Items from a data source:

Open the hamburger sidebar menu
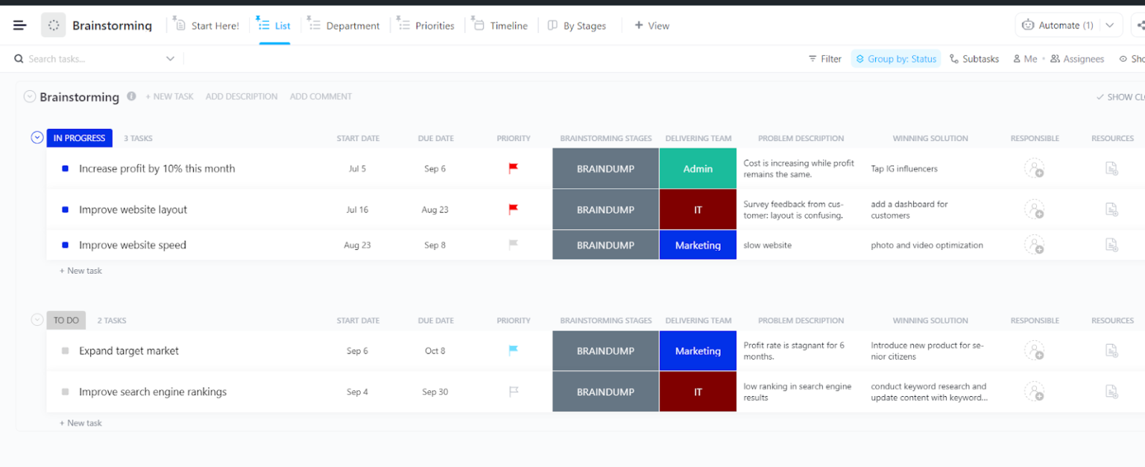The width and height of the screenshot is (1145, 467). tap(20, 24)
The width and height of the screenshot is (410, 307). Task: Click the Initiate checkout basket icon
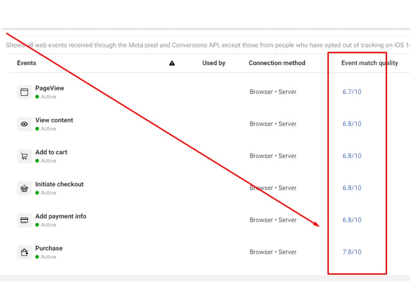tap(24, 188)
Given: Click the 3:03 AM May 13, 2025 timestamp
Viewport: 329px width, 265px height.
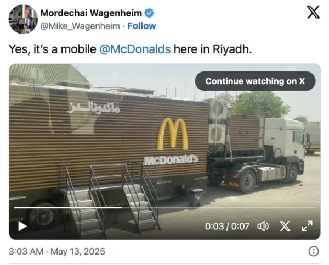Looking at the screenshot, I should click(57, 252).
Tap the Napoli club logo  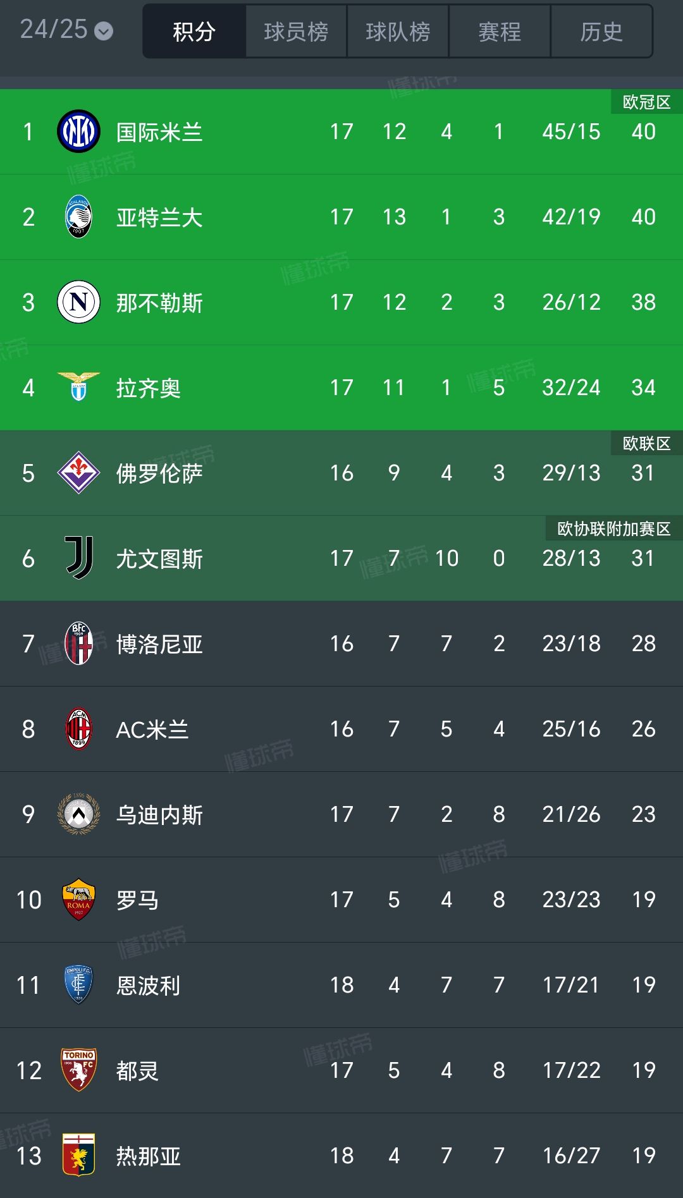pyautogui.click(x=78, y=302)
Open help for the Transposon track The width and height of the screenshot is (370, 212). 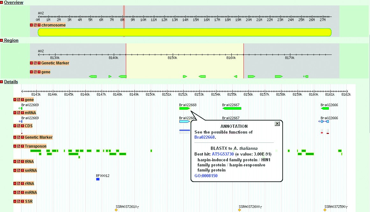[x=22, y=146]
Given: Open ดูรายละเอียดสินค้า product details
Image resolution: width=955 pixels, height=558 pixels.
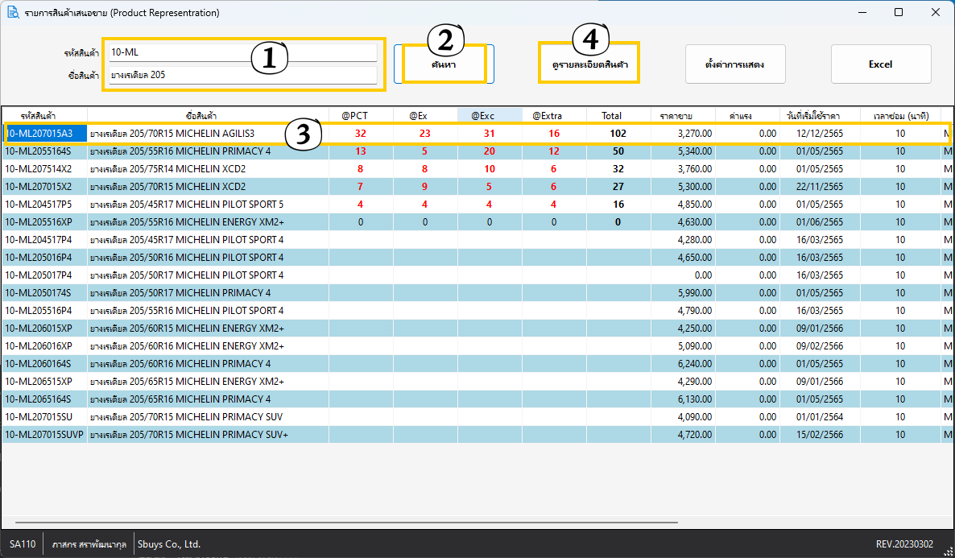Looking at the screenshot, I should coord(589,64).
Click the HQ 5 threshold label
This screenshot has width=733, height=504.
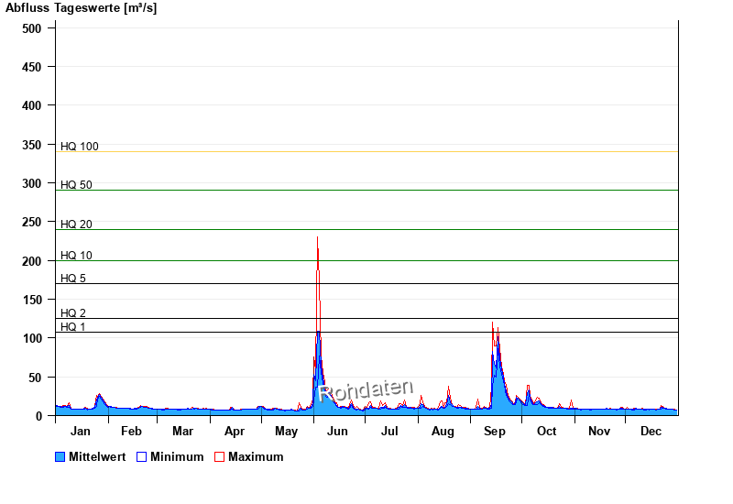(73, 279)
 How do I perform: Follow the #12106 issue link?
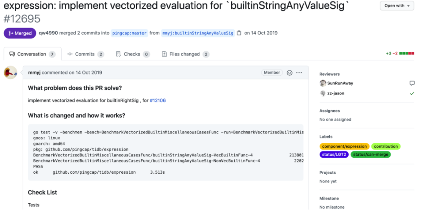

* * *

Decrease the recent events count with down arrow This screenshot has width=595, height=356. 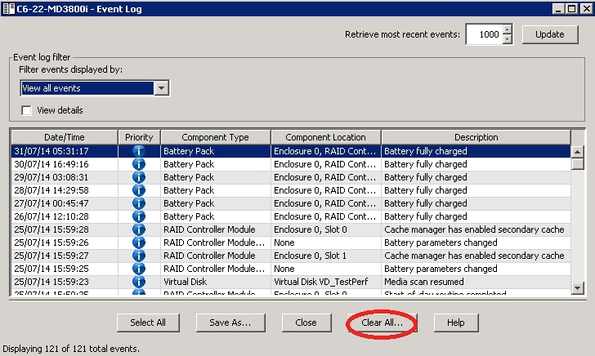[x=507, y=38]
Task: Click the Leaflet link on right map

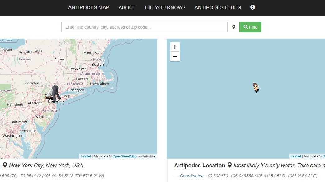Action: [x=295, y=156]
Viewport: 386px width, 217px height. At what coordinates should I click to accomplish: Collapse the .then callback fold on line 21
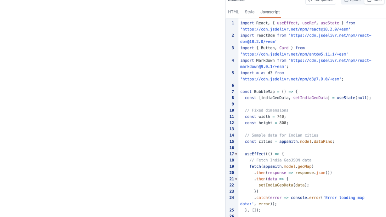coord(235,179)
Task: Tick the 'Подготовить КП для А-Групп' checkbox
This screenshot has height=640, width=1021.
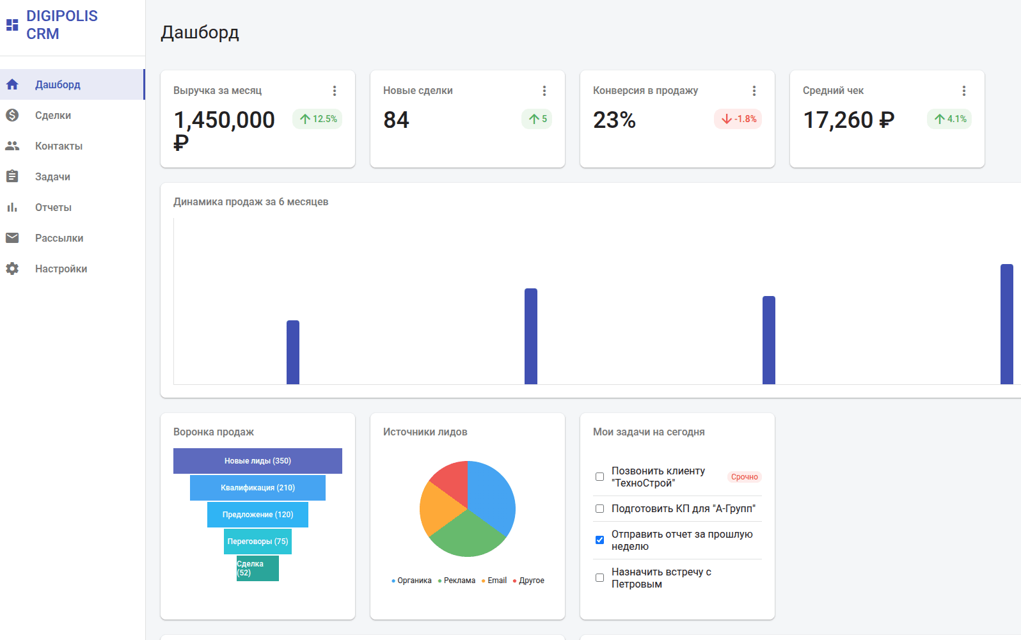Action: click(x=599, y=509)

- YOUR GOAL -
Every line in the records above that has "Given" counts once. Give the total and nothing else.

- WRITTEN ANSWER -
2